→ **Task**: Each entry needs to appear again, retyped exactly as it is below.

(Data items)
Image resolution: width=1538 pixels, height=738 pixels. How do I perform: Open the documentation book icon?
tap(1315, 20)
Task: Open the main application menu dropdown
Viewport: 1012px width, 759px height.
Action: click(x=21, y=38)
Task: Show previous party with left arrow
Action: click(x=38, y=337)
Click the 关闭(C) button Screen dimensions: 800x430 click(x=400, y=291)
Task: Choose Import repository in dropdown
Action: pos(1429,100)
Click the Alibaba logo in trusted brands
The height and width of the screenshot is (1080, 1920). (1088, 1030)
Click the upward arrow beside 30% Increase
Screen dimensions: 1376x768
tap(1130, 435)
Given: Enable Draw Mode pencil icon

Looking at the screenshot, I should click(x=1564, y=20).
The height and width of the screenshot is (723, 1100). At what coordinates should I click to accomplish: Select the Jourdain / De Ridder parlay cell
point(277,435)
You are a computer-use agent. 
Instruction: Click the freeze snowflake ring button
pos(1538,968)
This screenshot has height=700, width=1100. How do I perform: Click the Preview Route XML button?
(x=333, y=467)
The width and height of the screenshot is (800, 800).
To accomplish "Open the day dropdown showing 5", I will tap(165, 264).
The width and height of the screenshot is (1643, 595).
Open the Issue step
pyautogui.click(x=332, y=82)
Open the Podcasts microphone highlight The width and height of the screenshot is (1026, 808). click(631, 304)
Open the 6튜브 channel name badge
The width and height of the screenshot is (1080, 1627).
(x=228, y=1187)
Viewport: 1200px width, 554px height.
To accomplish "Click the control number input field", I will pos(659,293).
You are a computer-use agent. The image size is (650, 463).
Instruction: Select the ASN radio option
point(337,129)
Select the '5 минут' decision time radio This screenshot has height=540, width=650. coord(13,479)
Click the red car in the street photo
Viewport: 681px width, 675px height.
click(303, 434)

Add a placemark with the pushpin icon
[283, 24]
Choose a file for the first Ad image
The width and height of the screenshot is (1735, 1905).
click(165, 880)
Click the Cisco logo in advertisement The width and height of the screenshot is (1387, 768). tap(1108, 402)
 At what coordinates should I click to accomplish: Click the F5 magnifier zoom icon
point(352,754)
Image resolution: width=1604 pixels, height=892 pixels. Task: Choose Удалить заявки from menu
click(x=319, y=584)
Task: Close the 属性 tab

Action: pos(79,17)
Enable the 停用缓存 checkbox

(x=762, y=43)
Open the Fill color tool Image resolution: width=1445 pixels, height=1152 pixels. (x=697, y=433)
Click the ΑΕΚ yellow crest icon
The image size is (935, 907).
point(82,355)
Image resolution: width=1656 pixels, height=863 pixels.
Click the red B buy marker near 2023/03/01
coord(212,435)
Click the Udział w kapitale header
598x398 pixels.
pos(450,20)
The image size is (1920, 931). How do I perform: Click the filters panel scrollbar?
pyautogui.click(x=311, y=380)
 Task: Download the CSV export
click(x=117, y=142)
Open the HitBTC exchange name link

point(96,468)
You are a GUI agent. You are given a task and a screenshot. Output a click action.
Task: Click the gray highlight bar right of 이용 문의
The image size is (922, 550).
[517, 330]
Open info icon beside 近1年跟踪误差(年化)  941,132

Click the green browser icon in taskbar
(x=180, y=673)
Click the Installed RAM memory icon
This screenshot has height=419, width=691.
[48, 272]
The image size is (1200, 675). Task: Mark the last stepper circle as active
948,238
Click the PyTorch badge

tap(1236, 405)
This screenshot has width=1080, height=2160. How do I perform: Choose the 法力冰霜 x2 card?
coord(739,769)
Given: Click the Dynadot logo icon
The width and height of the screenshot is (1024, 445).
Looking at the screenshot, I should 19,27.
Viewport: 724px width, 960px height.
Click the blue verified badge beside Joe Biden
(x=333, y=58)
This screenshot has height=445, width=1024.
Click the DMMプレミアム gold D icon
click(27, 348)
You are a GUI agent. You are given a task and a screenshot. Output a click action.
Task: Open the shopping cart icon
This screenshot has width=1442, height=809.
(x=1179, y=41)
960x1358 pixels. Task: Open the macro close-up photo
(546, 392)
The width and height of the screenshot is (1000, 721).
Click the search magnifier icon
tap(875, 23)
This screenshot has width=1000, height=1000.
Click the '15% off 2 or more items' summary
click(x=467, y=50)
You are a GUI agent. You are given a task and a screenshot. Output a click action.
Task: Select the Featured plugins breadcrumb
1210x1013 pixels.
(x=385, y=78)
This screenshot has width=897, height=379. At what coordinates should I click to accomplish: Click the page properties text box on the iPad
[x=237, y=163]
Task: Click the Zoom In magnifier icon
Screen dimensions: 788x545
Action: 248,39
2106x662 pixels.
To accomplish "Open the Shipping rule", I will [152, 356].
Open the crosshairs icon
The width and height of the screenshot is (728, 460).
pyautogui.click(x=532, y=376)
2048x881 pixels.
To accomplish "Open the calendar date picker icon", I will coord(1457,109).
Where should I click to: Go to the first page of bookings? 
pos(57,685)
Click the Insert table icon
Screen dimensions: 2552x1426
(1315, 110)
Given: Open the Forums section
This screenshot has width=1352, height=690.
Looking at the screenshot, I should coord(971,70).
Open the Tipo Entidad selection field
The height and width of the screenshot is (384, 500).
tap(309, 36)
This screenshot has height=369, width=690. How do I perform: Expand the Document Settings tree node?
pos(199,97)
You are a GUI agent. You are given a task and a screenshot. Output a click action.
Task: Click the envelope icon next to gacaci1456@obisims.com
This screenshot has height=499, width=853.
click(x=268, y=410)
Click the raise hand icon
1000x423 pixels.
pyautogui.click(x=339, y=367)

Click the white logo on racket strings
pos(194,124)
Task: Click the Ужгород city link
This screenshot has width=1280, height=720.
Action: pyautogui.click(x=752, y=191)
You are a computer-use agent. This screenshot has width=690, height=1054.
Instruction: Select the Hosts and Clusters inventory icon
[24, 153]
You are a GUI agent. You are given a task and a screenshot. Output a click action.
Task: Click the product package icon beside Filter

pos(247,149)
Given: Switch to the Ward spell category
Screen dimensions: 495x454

→ **Answer to this exercise**:
Image resolution: width=1538 pixels, height=738 pixels. How do I perform: Open the documentation book icon?
tap(1315, 20)
Task: Open the main application menu dropdown
Viewport: 1012px width, 759px height.
Action: click(x=21, y=38)
Task: Show previous party with left arrow
Action: click(x=38, y=337)
Click the 关闭(C) button Screen dimensions: 800x430 click(x=400, y=291)
Task: Choose Import repository in dropdown
Action: pos(1429,100)
Click the Alibaba logo in trusted brands
The height and width of the screenshot is (1080, 1920). (1088, 1030)
Click the upward arrow beside 30% Increase
Screen dimensions: 1376x768
tap(1130, 435)
Given: Enable Draw Mode pencil icon

Looking at the screenshot, I should click(x=1564, y=20).
The height and width of the screenshot is (723, 1100). At what coordinates should I click to accomplish: Select the Jourdain / De Ridder parlay cell
point(277,435)
You are a computer-use agent. 
Instruction: Click the freeze snowflake ring button
pos(1538,968)
This screenshot has height=700, width=1100. How do I perform: Click the Preview Route XML button?
(x=333, y=467)
The width and height of the screenshot is (800, 800).
To accomplish "Open the day dropdown showing 5", I will tap(165, 264).
The width and height of the screenshot is (1643, 595).
Open the Issue step
pyautogui.click(x=332, y=82)
Open the Podcasts microphone highlight The width and height of the screenshot is (1026, 808). click(631, 304)
Open the 6튜브 channel name badge
The width and height of the screenshot is (1080, 1627).
(x=228, y=1187)
Viewport: 1200px width, 554px height.
To accomplish "Click the control number input field", I will pos(659,293).
You are a computer-use agent. The image size is (650, 463).
Instruction: Select the ASN radio option
point(337,129)
Select the '5 минут' decision time radio This screenshot has height=540, width=650. coord(13,479)
Click the red car in the street photo
Viewport: 681px width, 675px height.
click(303, 434)

Add a placemark with the pushpin icon
[283, 24]
Choose a file for the first Ad image
The width and height of the screenshot is (1735, 1905).
click(165, 880)
Click the Cisco logo in advertisement The width and height of the screenshot is (1387, 768). tap(1108, 402)
 At what coordinates should I click to accomplish: Click the F5 magnifier zoom icon
point(352,754)
Image resolution: width=1604 pixels, height=892 pixels. Task: Choose Удалить заявки from menu
click(x=319, y=584)
Task: Close the 属性 tab

Action: pos(79,17)
Enable the 停用缓存 checkbox

(x=762, y=43)
Open the Fill color tool Image resolution: width=1445 pixels, height=1152 pixels. (x=697, y=433)
Click the ΑΕΚ yellow crest icon
The image size is (935, 907).
point(82,355)
Image resolution: width=1656 pixels, height=863 pixels.
Click the red B buy marker near 2023/03/01
coord(212,435)
Click the Udział w kapitale header
598x398 pixels.
pos(450,20)
The image size is (1920, 931). How do I perform: Click the filters panel scrollbar?
pyautogui.click(x=311, y=380)
 Task: Download the CSV export
click(x=117, y=142)
Open the HitBTC exchange name link

point(96,468)
You are a GUI agent. You are given a task and a screenshot. Output a click action.
Task: Click the gray highlight bar right of 이용 문의
The image size is (922, 550).
[517, 330]
Open info icon beside 近1年跟踪误差(年化)  941,132

Click the green browser icon in taskbar
(x=180, y=673)
Click the Installed RAM memory icon
This screenshot has height=419, width=691.
[48, 272]
The image size is (1200, 675). Task: Mark the last stepper circle as active
948,238
Click the PyTorch badge

tap(1236, 405)
This screenshot has width=1080, height=2160. How do I perform: Choose the 法力冰霜 x2 card?
coord(739,769)
Given: Click the Dynadot logo icon
The width and height of the screenshot is (1024, 445).
Looking at the screenshot, I should 19,27.
Viewport: 724px width, 960px height.
Click the blue verified badge beside Joe Biden
(x=333, y=58)
This screenshot has height=445, width=1024.
Click the DMMプレミアム gold D icon
click(27, 348)
You are a GUI agent. You are given a task and a screenshot. Output a click action.
Task: Open the shopping cart icon
This screenshot has width=1442, height=809.
(x=1179, y=41)
960x1358 pixels. Task: Open the macro close-up photo
(546, 392)
The width and height of the screenshot is (1000, 721).
Click the search magnifier icon
tap(875, 23)
This screenshot has width=1000, height=1000.
Click the '15% off 2 or more items' summary
click(x=467, y=50)
You are a GUI agent. You are given a task and a screenshot. Output a click action.
Task: Select the Featured plugins breadcrumb
1210x1013 pixels.
(x=385, y=78)
This screenshot has width=897, height=379. At what coordinates should I click to accomplish: Click the page properties text box on the iPad
[x=237, y=163]
Task: Click the Zoom In magnifier icon
Screen dimensions: 788x545
Action: 248,39
2106x662 pixels.
To accomplish "Open the Shipping rule", I will [152, 356].
Open the crosshairs icon
The width and height of the screenshot is (728, 460).
pyautogui.click(x=532, y=376)
2048x881 pixels.
To accomplish "Open the calendar date picker icon", I will coord(1457,109).
Where should I click to: Go to the first page of bookings? 
pos(57,685)
Click the Insert table icon
Screen dimensions: 2552x1426
(1315, 110)
Given: Open the Forums section
This screenshot has width=1352, height=690.
Looking at the screenshot, I should coord(971,70).
Open the Tipo Entidad selection field
The height and width of the screenshot is (384, 500).
tap(309, 36)
This screenshot has height=369, width=690. How do I perform: Expand the Document Settings tree node?
pos(199,97)
You are a GUI agent. You are given a task and a screenshot. Output a click action.
Task: Click the envelope icon next to gacaci1456@obisims.com
This screenshot has height=499, width=853.
click(x=268, y=410)
Click the raise hand icon
1000x423 pixels.
pyautogui.click(x=339, y=367)

Click the white logo on racket strings
pos(194,124)
Task: Click the Ужгород city link
This screenshot has width=1280, height=720.
Action: pyautogui.click(x=752, y=191)
You are a computer-use agent. This screenshot has width=690, height=1054.
Instruction: Select the Hosts and Clusters inventory icon
[24, 153]
You are a GUI agent. You are given a task and a screenshot. Output a click action.
Task: Click the product package icon beside Filter

pos(247,149)
Given: Switch to the Ward spell category
Screen dimensions: 495x454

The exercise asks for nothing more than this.